Bu yılın başında, kamu sektöründeki iş kotalarının liyakatsiz bir şekilde hükümete yakın isimlere verilmesine ilişkin kanun çıkarılmasına karşı öğrencilerin öncülüğünde protestolar meydana gelmişti. Aylarca süren protestolar, 700'den fazla kişinin ölümüne ve çok sayıda kişinin yaralanmasına yol açmıştı.
Protestolar sonunda Hasina, görevinden istifa ederek ağustos ayının başında Hindistan'a kaçmak zorunda kalmış; bunun üzerine, Nobel Barış Ödülü sahibi Muhammed Yunus liderliğindeki geçici hükümet göreve gelmişti.
Bangladeş Uluslararası Suçlar Mahkemesi Yargıcı Golam Mortuza Majumdar başkanlığındaki mahkemenin duruşmalarında savcılar, meydana gelen protestolara ilişkin, aralarında Hasina'nın da bulunduğu 50 kişi için tutuklama talep etti. Başsavcı Mohammad Tajul Islam, konuya ilişkin yaptığı açıklamada şunları kaydetti:
"KAPSAMLI BİR SORUŞTURMA İÇİN TUTUKLAMA EMRİ ÇIKARILMASI İÇİN BAŞVURUDA BULUNDUK"
"Mahkemeye, son derece nüfuzlu olan sanıkların tutuklanmaması halinde soruşturmanın yürütülmesinin imkansız olacağı itirazında bulunduk. Kapsamlı bir soruşturma için tutuklama emri çıkarılması için başvuruda bulunduk. Mahkeme dilekçemizi kabul etti ve eski Başbakan Sheikh Hasina'nın tutuklanmasına karar verdi. Ayrıca Hasina'nın 18 Kasım'a kadar tutuklanarak mahkeme huzuruna çıkarılmasını emretti."
Bangladeşli yetkililer, bugüne kadar Hasina ve iktidardaki Awami League Partisi’nin diğer üst düzey yetkilileri hakkında "insan kaçırma, zorla kaybetme, cinayet ve toplu katliam" iddialarıyla 60'tan fazla şikayette bulunulduğunu belirtti.
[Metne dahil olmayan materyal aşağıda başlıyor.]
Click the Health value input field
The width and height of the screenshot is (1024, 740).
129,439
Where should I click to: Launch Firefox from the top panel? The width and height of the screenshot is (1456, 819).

“KESİNLİKLE ONU GERİ GETİRMEYE ÇALIŞACAĞIZ”
Bangladeş'in fiili Dışişleri Bakanı Mohammad Touhid Hossain yaptığı açıklamada, Hasina'nın mahkeme tarafından belirlenen bir aylık süre içinde Hindistan'dan getirilmesi için her türlü çabanın gösterileceğini bildirdi. Hossain, ''Mahkeme bir ay süre verdi. Bu süre zarfında kesinlikle onu geri getirmeye çalışacağız, bizim için ne gerekiyorsa yapacağız” dedi.